For the three months to September, StanChart's pretax profit rose by 4% year-on-year to USD1.11 billion, with the underlying figure up 16% to USD1.24 billion. The emerging market bank's income climbed by 7% to USD3.98 billion, and StanChart said there was "broad-based growth" across all business segments and regions.

However, StanChart warned there are "growing headwinds", in the form of continued geopolitical tensions as well as an expected slowdown in global economic growth and lower interest rates.

Packaging firm Smurfit Kappa said it delivered a strong performance in the first nine months of the year.

For the nine months to September 30, revenue was up 3% to EUR6.85 billion and earnings before interest, tax, depreciation and amortisation 11% higher at EUR1.26 billion.

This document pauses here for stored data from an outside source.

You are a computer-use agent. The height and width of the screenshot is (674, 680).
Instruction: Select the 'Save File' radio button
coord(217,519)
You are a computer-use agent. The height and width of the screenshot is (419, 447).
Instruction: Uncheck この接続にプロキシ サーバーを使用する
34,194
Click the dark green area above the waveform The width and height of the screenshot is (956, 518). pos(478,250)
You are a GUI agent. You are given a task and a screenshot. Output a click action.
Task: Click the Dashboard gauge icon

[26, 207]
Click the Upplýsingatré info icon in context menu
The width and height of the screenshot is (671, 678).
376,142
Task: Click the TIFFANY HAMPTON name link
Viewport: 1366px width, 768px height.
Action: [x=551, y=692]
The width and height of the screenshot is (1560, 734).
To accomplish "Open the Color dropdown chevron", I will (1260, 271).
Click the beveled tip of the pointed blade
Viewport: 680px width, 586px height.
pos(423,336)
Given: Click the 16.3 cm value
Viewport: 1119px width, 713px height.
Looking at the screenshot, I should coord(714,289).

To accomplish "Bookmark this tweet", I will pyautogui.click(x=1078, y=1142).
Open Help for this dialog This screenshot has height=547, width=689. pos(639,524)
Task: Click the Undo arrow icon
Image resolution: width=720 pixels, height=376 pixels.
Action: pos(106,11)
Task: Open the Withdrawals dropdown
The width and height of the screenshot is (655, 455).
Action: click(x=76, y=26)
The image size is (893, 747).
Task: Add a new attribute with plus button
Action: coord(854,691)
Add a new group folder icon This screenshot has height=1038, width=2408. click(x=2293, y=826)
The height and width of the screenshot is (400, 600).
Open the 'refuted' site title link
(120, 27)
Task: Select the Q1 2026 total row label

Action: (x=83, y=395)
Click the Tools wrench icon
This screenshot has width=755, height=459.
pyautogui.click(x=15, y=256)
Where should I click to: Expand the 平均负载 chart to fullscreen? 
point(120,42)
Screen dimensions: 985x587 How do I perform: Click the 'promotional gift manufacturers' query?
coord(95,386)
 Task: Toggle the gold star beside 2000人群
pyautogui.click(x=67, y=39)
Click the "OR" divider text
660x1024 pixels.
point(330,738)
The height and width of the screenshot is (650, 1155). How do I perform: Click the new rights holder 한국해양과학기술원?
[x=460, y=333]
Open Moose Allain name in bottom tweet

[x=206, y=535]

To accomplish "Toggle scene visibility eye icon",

The firm's Ebitda margin increased 140 basis points to 18.3%.

"While there have been, and continue to be, obvious macro-economic and political challenges, SKG's very strong performance against this backdrop shows, once again, the quality of our business and the benefits of our geographic diversity," said Chief Executive Tony Smurfit.

Shares in FTSE 250-listed ConvaTec posted solid gains, up 6.8%, as it reported a robust third quarter.

Revenue for the three months to September 30 was USD462.7 million, up 2.4% on last year, or 4.6% higher on an organic basis.

In Advanced Wound Care, organic growth of 3.6% was driven by its silver portfolio, with growth of 3.0% was achieved in Ostomy Care, reflecting a "solid underlying performance against a weak 2018 performance". Continence & Critical Care reported growth of 8.0%, "flattered" by a weaker prior year comparison, while Infusion Devices saw growth of 4.3%.